Source passage ::
>> BEGIN
Ernst as editor, apartment on the ground floor
From the Adreßbuch for Berlin, 1929

Ernst Collin, born on 31.5.1886 was the son and grandson of court bookbinders to the Prussian Kings and German Emperors. His grandfather W(ihelm) Collin (12.7.1820 – 1893) was the son of a [Beuthener/Bytom] physician Isaac Collin and Blümche (geb. Kircheim) who moved to Berlin in 1832 [Kaiserstr 13, Berliner Addressbuch]. Wilhelm apprenticed with the Prussian Court Bookbinder Mossner in Berlin  1835-40, and is shown as starting his own bindery in Berlin in 1845. He was later awarded the Preussischer Kronenorden.

Binder's ticket ca. 1886-1887 from a volume at the
Special Collections Research Center, Syracuse University Library.

Ernst’s father Max Georg Collin  (10.22.1851 - 12.24.1918) followed in his father’s footstep learning the trade with the Meister Hunzinger, followed by journeyman years in Vienna, Paris, London (with Zaehnsdorf), among others. He returned to Berlin to work in the family firm. During the winters between 1873 and 1875 he instructed Prince Heinrich (brother of later Kaiser Wilhelm II) in bookbinding.  An anecdote from this experience is his response to complaints from the court about smelly glue – his response, well we can’t put Eau de Cologne in it, and that was that. [Bedeutende Männer des Buchbinderhandwerks, Der Buchbinderlehrling, 6. Jg., Nr 9, 1932] From 1878-1881 he studied painting at the Berliner Kunstakademie. In 1886 he became co-owner of the firm W. Collin, continuing it after the death of his father in 1893. Georg Collin was one of the leading binders in Germany, helping to revitalize the artistic expression of the craft with his prize-winning bindings and “Addressen,”  presentation portfolios for decrees and other official pronouncements. Among the binders who credit Georg as their Meister are Paul Kersten and Maria Lühr. Lühr apprenticed with W. Collin, and it was Georg’s connection to the German court that ultimately led to the breakdown of prohibitions against women learning the trade and practicing as Meister, something for which Ernst was also a strong advocate. Like his father Wilhelm, Georg was awarded the Kronenorden and was the last to carry the title of Königlicher und Kaiserlicher Hofbuchbinder. He had three children with his wife Regina: Gertrude, who learned the family trade and carried on the family business, Elsa, and a son Ernst 31.5.1886.  After Georg’s Death on 24.12.1918, his widow Regina continued to manage the firm of W. Collin until Gertrude took over. After 1930 the firm was continued as 1930 Spezialbetrieb fur Druckarbeiten unter Paetsch & Collin. The firm moved about in Berlin over the years, finally settling along the Kurfürstenstr.  It was “liquidated” in 1939.
>> END
Directives ::
A) Summarize the Collin family history in two sentences.
B) According to the Collin family history, whom did Max Georg Collin instruct in bookbinding during the winters between 1873 and 1875?
C) Reproduce the Collin family history verbatim from "Ernst as editor, apartment" to "the Preussischer Kronenorden.".
The items after the Collin family history are separate material.

Data rows ::
>> BEGIN
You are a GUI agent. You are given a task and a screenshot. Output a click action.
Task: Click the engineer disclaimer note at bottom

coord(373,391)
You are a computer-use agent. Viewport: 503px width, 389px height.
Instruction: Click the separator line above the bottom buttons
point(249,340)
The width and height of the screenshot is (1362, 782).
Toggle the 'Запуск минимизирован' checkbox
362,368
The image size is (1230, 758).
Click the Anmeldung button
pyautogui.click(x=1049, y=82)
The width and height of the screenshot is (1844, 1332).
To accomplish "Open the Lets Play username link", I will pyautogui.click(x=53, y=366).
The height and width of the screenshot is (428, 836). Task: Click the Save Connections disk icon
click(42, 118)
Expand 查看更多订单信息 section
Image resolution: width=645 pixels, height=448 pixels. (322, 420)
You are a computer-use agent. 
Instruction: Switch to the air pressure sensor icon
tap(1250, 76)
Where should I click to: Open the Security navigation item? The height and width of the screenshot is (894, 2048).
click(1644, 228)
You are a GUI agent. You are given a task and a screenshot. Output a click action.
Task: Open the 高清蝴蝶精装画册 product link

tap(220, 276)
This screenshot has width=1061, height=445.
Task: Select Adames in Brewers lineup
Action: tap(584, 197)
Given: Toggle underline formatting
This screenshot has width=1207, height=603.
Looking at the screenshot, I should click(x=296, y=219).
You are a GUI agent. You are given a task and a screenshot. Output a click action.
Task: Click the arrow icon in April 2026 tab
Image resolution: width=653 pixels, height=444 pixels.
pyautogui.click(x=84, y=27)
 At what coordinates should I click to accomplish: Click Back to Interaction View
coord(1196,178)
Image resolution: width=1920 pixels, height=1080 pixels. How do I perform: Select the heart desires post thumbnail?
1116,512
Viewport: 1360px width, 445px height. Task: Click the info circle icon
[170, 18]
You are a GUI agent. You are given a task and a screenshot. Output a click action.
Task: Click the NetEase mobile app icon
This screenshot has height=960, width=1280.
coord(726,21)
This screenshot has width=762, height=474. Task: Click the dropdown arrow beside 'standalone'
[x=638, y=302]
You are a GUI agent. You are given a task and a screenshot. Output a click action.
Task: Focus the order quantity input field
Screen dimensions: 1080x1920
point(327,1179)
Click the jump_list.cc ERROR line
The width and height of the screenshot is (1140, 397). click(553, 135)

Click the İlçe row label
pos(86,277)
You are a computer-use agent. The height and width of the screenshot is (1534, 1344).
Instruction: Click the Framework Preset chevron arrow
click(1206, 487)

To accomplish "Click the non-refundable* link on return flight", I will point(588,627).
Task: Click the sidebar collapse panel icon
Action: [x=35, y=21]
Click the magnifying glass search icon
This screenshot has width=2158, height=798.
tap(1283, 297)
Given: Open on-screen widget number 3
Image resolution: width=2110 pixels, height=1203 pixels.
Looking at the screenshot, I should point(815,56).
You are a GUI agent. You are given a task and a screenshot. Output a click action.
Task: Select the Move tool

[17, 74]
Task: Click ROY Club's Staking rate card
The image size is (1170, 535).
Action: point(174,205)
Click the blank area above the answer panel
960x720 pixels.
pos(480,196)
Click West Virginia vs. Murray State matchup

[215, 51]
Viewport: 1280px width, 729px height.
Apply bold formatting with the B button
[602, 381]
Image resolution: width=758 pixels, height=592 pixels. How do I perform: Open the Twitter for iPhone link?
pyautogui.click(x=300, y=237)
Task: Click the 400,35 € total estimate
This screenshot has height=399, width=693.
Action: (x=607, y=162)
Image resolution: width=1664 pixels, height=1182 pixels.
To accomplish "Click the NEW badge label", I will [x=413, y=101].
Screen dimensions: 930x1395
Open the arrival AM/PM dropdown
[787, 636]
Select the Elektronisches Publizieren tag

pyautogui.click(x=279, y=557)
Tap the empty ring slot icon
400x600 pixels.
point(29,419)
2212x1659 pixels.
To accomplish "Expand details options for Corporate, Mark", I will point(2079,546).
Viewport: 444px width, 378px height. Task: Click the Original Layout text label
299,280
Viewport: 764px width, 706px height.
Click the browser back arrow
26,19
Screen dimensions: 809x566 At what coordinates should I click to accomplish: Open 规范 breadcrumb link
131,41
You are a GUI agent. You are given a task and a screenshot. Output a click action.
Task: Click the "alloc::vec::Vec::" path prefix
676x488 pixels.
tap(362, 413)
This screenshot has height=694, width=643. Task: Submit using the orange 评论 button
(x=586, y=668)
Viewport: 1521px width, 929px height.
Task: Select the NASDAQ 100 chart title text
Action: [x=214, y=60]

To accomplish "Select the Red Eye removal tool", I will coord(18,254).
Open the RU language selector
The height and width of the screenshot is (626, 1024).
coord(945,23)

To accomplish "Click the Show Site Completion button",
>> END
Per-task outputs ::
A) Ernst Collin, born in 1886, came from a line of court bookbinders to the Prussian kings and German emperors: his grandfather Wilhelm started a bindery in Berlin in 1845, and his father Georg became co-owner of the firm in 1886 and was one of Germany's leading binders. After Georg died in 1918, his widow Regina managed the firm W. Collin until their daughter Gertrude took over, and the firm was liquidated in 1939.

B) Prince Heinrich, brother of the later Kaiser Wilhelm II.

C)
Ernst as editor, apartment on the ground floor
From the Adreßbuch for Berlin, 1929

Ernst Collin, born on 31.5.1886 was the son and grandson of court bookbinders to the Prussian Kings and German Emperors. His grandfather W(ihelm) Collin (12.7.1820 – 1893) was the son of a [Beuthener/Bytom] physician Isaac Collin and Blümche (geb. Kircheim) who moved to Berlin in 1832 [Kaiserstr 13, Berliner Addressbuch]. Wilhelm apprenticed with the Prussian Court Bookbinder Mossner in Berlin  1835-40, and is shown as starting his own bindery in Berlin in 1845. He was later awarded the Preussischer Kronenorden.